Features of the currency pair GBP/USD
The currency pair GBP/USD (Great Britain Pound) is one of the most traded and popular currency pairs on the Forex market. GBP stands for Great Britain Pound. The pound is the official currency of Great Britain and is the oldest currency that is still freely used in cash transactions and large financial transactions.
The GBP/USD pair attracts traders because it has high volatility (sharp and robust movements). Therefore, it is not surprising why piping is so popular when trading this pair. Most traders agree that this pair repeats the actions of EUR/USD. There is some truth in this statement, but it often happens that the pair's movements are fundamentally different. So be very careful with this pair.
To begin with, we need to know the basic parameters of the currency pair. So, the characteristics of GBP/USD are as follows:
- Maximum activity is observed during the European and American sessions;
- The minimum activity is observed during the Asian session;
- High volatility, the currency pair is characterized by jumps of 120 pips;
- Inverse correlation with the euro/pound pair.
There is also a correlation with USD/CAD. As a rule, when the pound rises against the dollar, USD/CAD falls. In this case, there is an inverse correlation, but it is not always visible.

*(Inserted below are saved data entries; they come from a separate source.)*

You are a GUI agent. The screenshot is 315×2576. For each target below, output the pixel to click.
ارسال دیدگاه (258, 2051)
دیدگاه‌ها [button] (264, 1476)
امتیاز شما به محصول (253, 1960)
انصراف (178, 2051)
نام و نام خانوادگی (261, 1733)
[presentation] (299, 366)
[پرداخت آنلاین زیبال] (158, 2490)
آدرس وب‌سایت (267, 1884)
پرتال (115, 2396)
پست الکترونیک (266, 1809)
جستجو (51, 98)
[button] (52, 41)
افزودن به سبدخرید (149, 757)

Dependence on political and economic developments
GBP/USD changes under the pressure of various political and economic factors.
Therefore, a trader needs to keep track of all the latest news to get a rough idea of where and how the exchange rate of the asset will move. In addition, the currency pair is influenced by factors such as:
- The interest rate at the leading English bank;
- Consumer/manufacturer price index (inflation in general);
- The GDP (Gross Domestic Product or the market value of services and goods) in the US and England.

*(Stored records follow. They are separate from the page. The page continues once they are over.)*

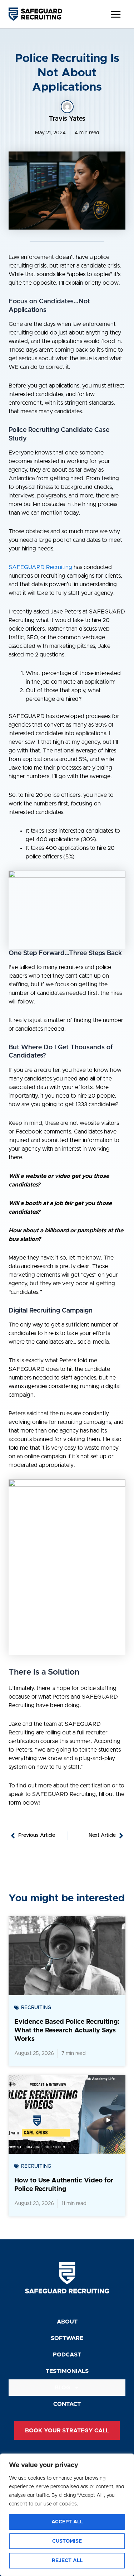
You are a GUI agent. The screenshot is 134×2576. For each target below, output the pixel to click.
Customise (67, 2541)
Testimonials (67, 2371)
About (67, 2322)
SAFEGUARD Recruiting (40, 567)
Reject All (67, 2560)
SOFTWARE (67, 2338)
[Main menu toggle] (115, 14)
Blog (62, 2387)
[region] (67, 2515)
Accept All (67, 2521)
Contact (67, 2404)
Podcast (67, 2355)
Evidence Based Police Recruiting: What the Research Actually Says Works (66, 2030)
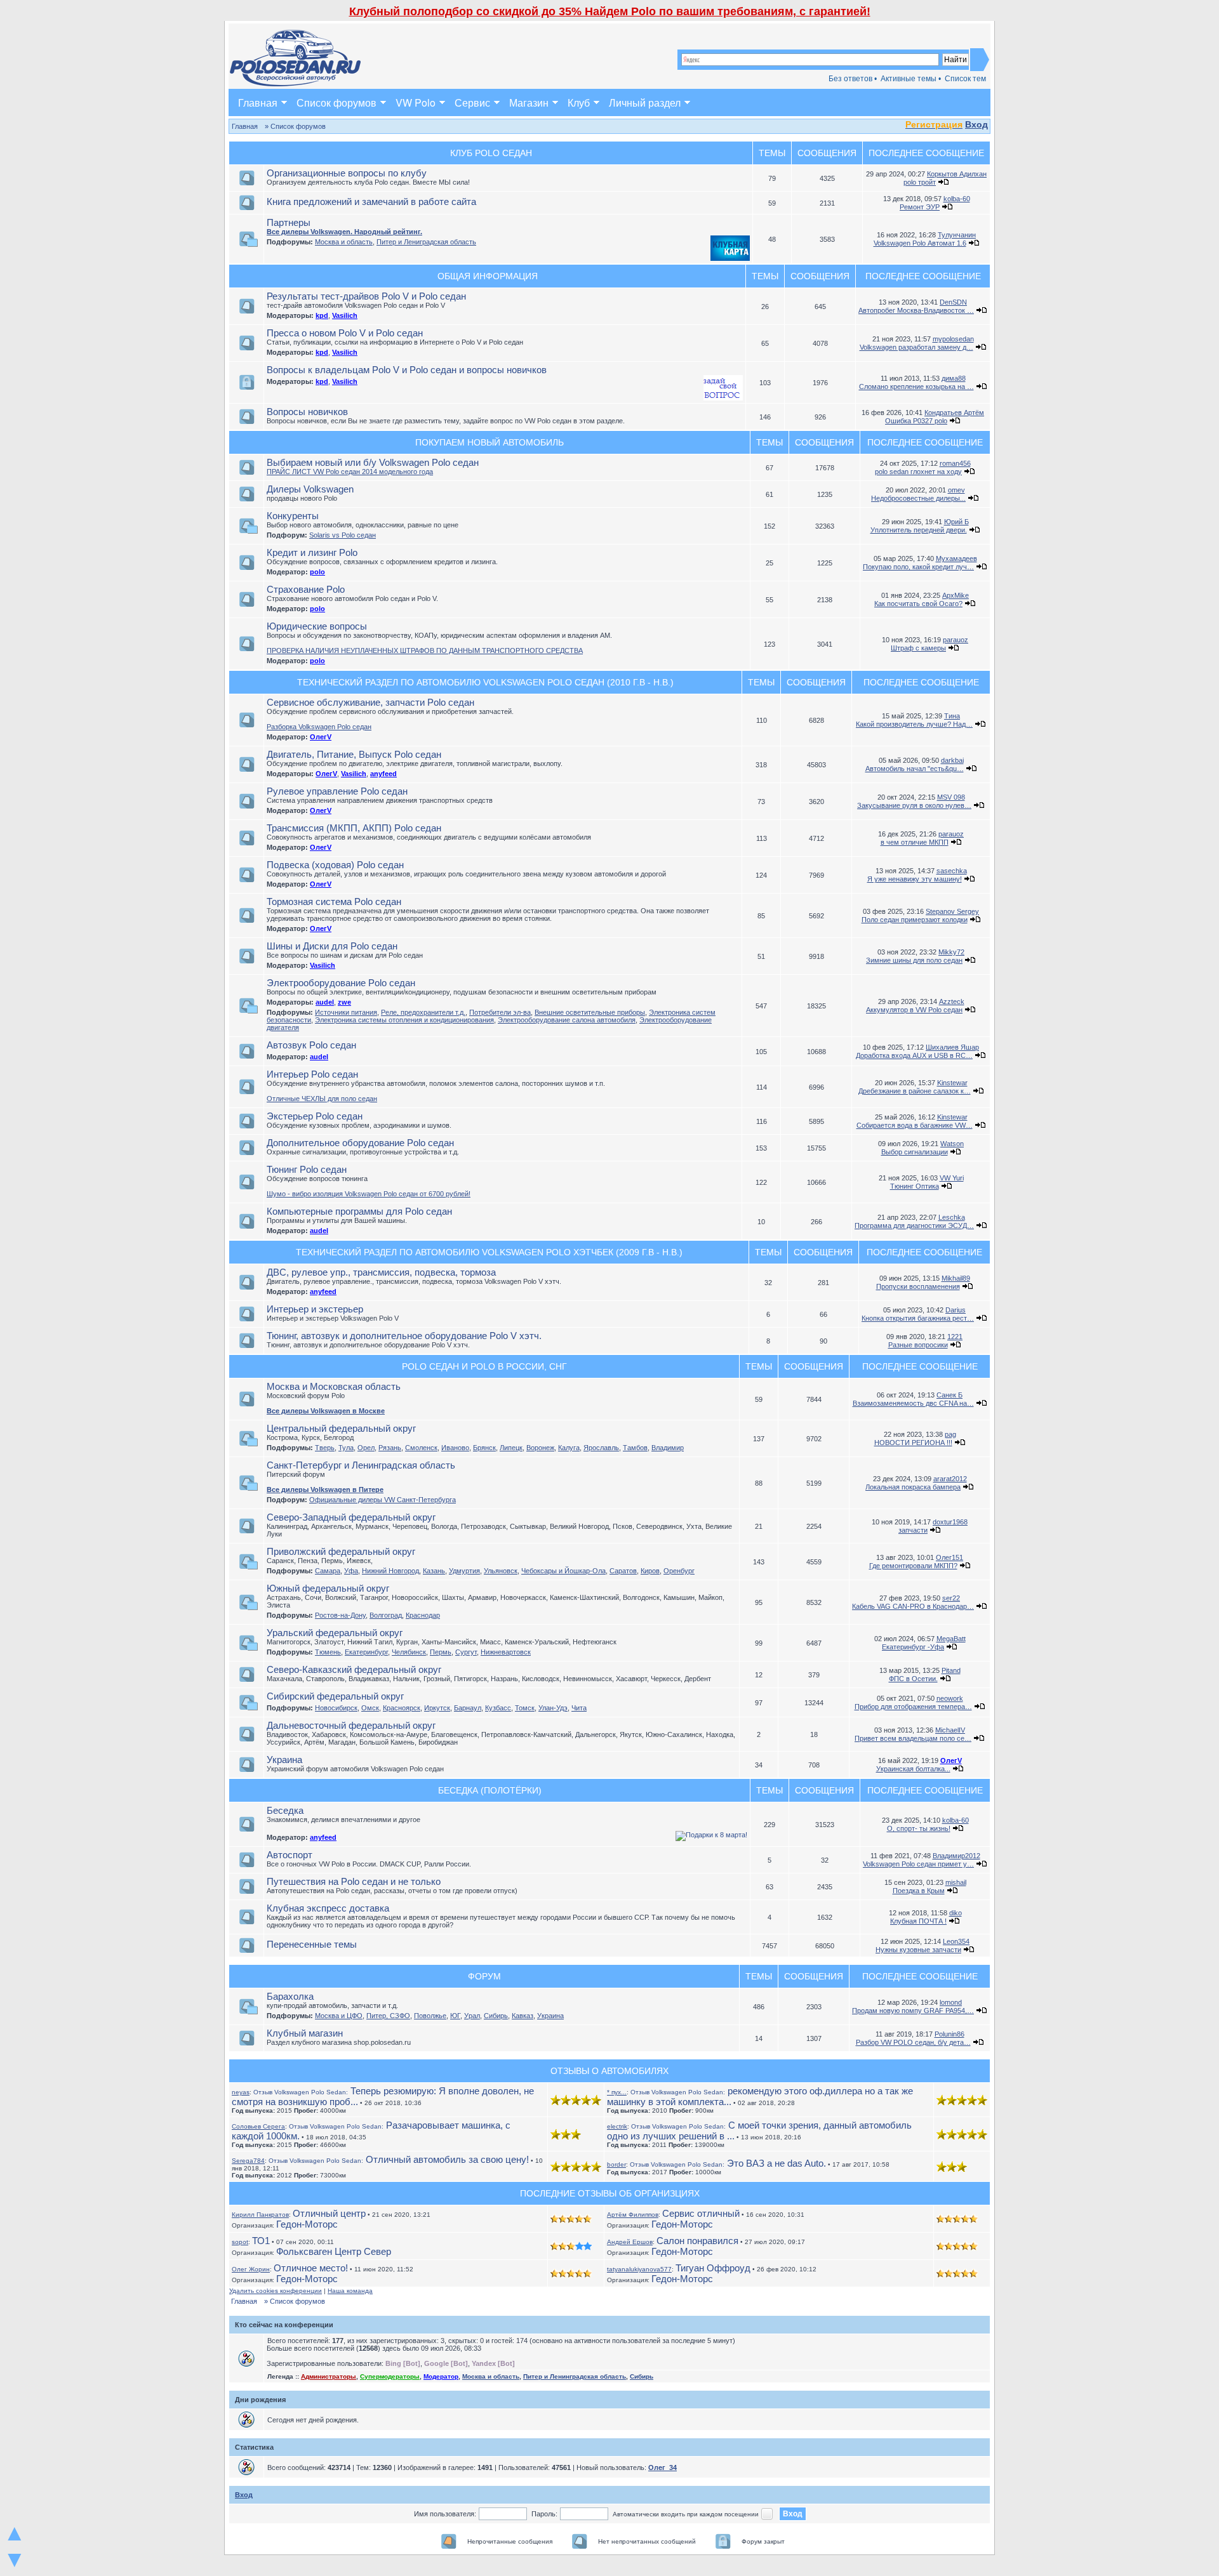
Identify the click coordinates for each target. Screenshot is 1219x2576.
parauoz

These are just three factors that influence the Pound / USD exchange rate. You should watch the news on the economic calendar covering the UK and the USA and Canada and the Eurozone.
Political events can also have a substantial impact on asset values.
GBP/USD is probably the most 'malleable' pair, reacting to the slightest changes in the territories of specific countries. That is the main feature of the pound/dollar pair, which every trader should consider.
Remember to have a proven trading system to trade GBP/USD successfully.
How to start trade GBP/USD?
If you desire to start trading the currency pair GBP/USD, choose the platform on which you will make future trades. The platform must be reliable and fast. To begin trading, register on the website by providing the required personal information. This is so that you can be identified.
A demo account
Many trading platforms offer the opportunity to open a demo account initially. For example, many Forex trading platforms provide you with an initial demo account, so you can start trading without any losses. You will be able to try out different strategies and see their effectiveness.
A real account
If you feel confident and want to trade for real, you have to open a real account with a minimum deposit.
Trading is an incredible journey into a new world, a way of life that will help you become successful. Try it and earn. Everything will work out for you!